## Work order
Below, find the line containing "You are a computer-use agent. This"; from there to the final line, print every line exactly and skip the pictures.

(Stored items)
━━━

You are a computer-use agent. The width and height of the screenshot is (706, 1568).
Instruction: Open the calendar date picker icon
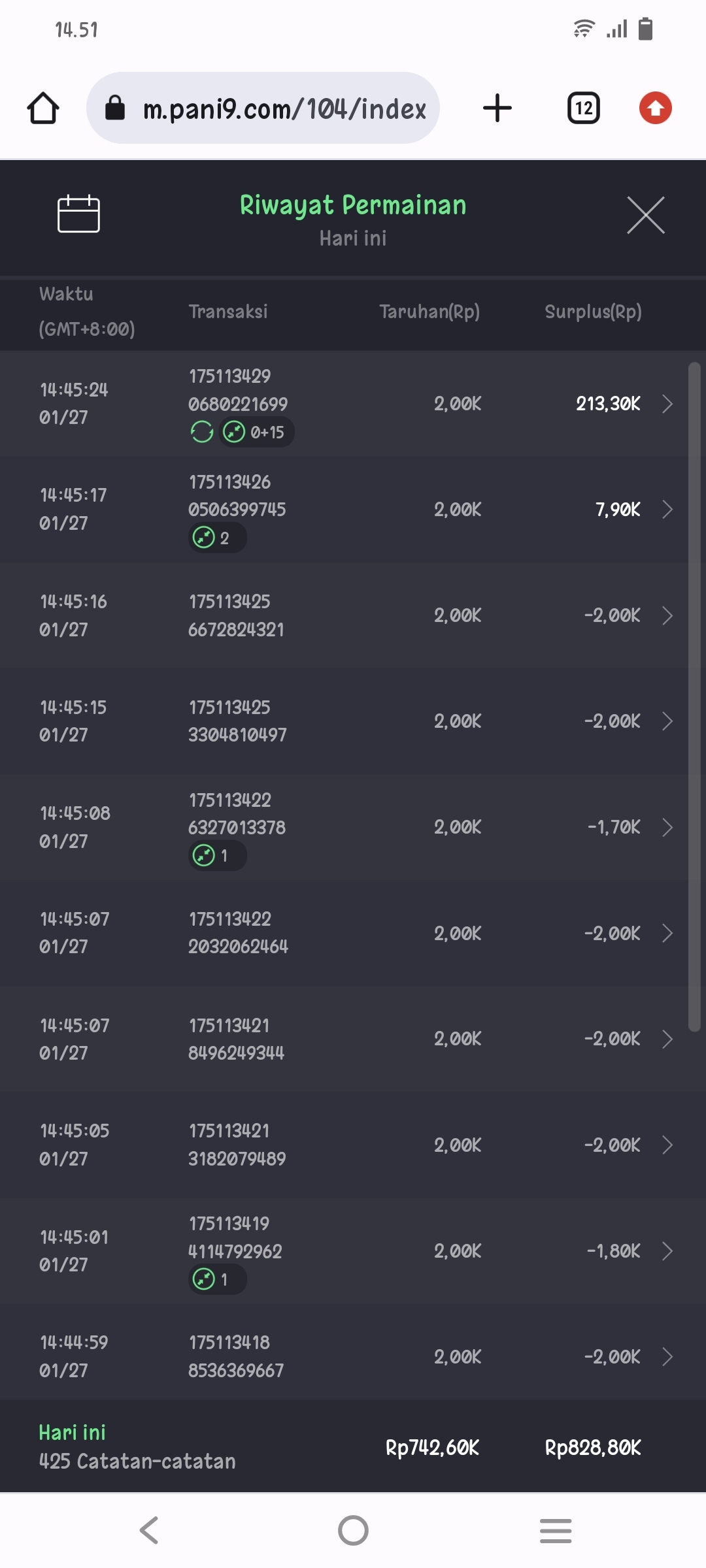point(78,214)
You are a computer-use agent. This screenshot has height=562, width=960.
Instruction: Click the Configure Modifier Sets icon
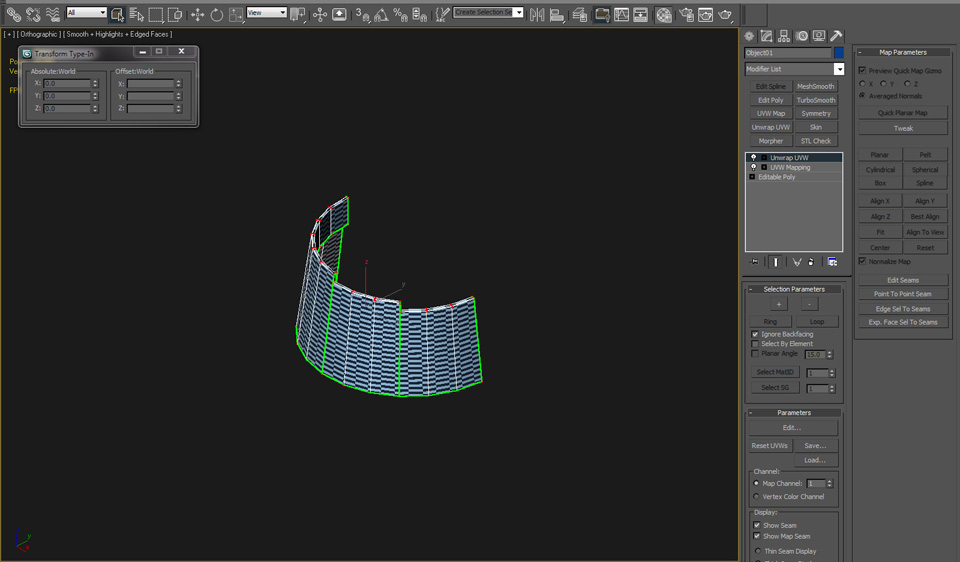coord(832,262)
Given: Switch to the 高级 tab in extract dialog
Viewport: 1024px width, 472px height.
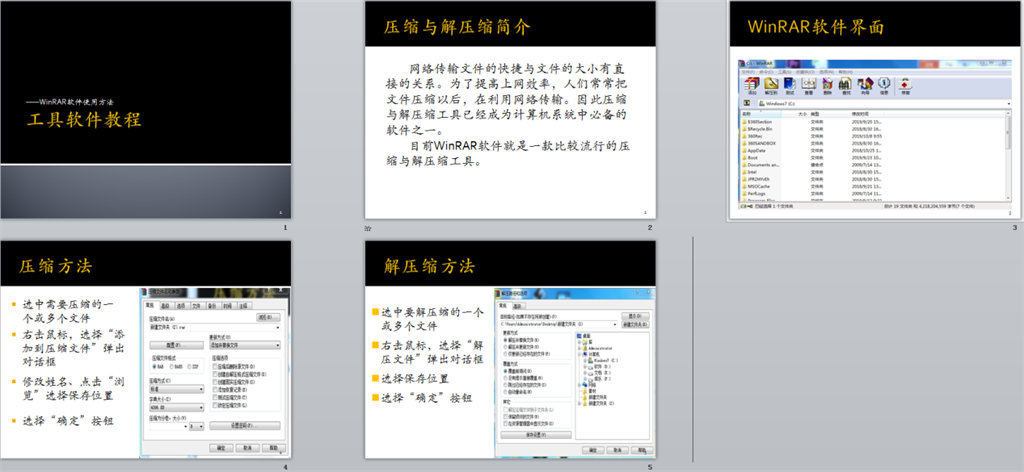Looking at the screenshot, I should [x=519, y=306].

━━━

## Solution to the problem
You are a computer-use agent. This screenshot has height=562, width=960.
Instruction: Click the Configure Modifier Sets icon
coord(832,262)
Given: Switch to the 高级 tab in extract dialog
Viewport: 1024px width, 472px height.
Looking at the screenshot, I should [x=519, y=306].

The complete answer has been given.